DeepSMR: Decoding high-complex motor imagery via subject-dependent multi-feature refinement in deep convolutional networks

Electroencephalography (EEG) is a noninvasive neuroimaging technique that records electrical activity in the brain using electrodes placed on the scalp. It is widely used in neuroscience, clinical diagnosis, and brain–computer interface (BCI) applications to analyze brain signals in real time. This study proposes an advanced EEG-based BCI framework designed to decode and classify individual finger movements within a single hand during a finger-tapping task involving all five fingers. Our method employs a subject-dependent multi-feature refinement framework called DeepSMR, a novel deep convolutional network architecture optimized for feature extraction from EEG signals is introduced. This approach integrates spectral, temporal, and spatial analyses, leveraging event-related desynchronization/event-related synchronization (ERD/ERS), common spatial pattern (CSP), and power spectral density (PSD) techniques. Further, a subject-dependent multi-feature refinement framework. The DeepSMR achieved high classification accuracy for fine-motor tasks, achieving an average accuracy of 0.7471 (±0.0270) for the thumb and 0.7485 (±0.0314) for the index finger during motor execution tasks. DeepSMR outperformed EEGNet and DeepConvNet across all finger classes, showing an improvement of up to 15% in accuracy compared with the baseline models.
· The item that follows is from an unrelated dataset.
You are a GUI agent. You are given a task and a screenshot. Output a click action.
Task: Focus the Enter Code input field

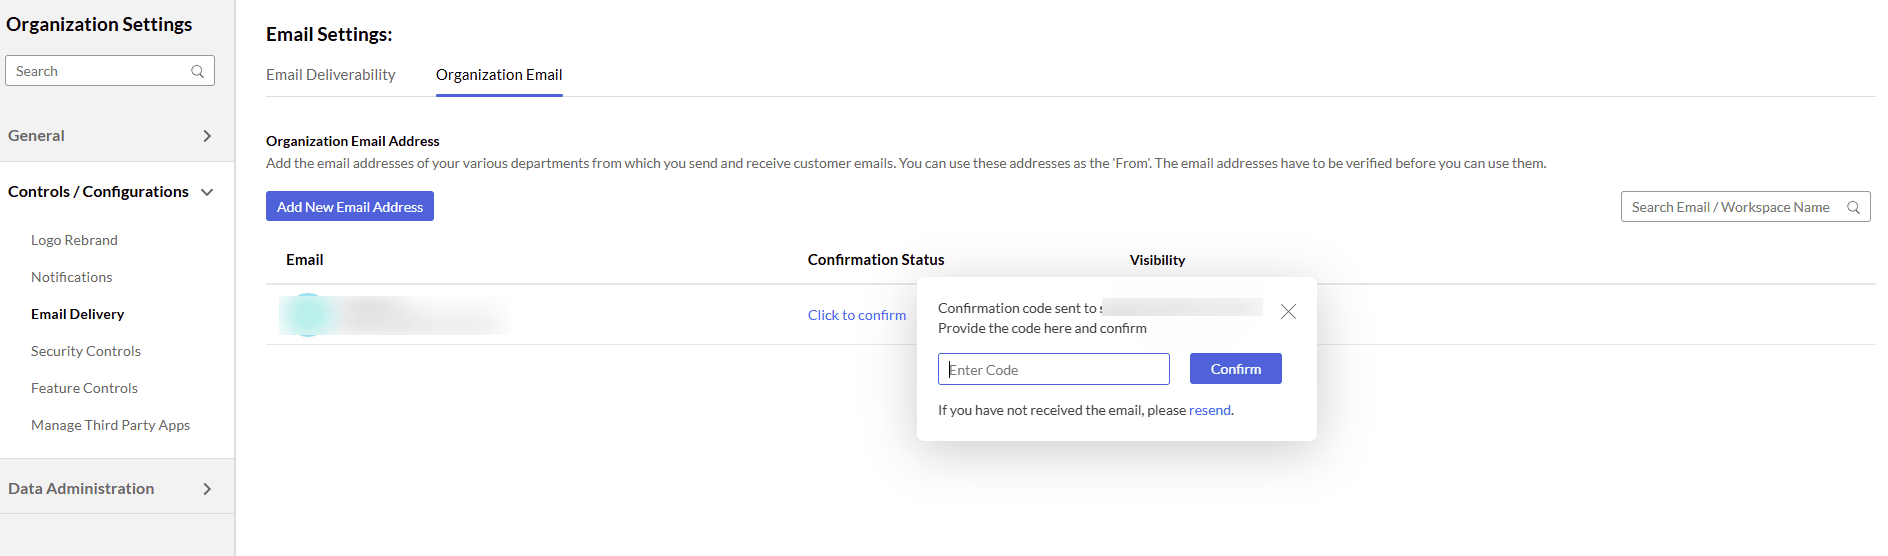pos(1053,369)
Spectral feature analysis confirmed increased activity in the sensorimotor rhythm (SMR) frequency bands (8–13 Hz and 13–30 Hz), whereas temporal analysis revealed distinct patterns during the active and relaxed states. Spatial feature analysis highlighted class-specific features, further enhancing model performance. In the motor imagery session, DeepSMR maintained a superior performance, achieving the highest accuracy of 0.6984 (±0.0324) for the index finger. The results show that DeepSMR improves BCI performance by increasing the classification accuracy and computational efficiency, particularly for challenging finger-movement tasks. The framework could provide applications in neuroprosthetics, assistive robotics, and rehabilitation. In future work, the method could be expanded to include more motor tasks and integrate additional data types to further enhance the decoding accuracy for specific users and complex actions.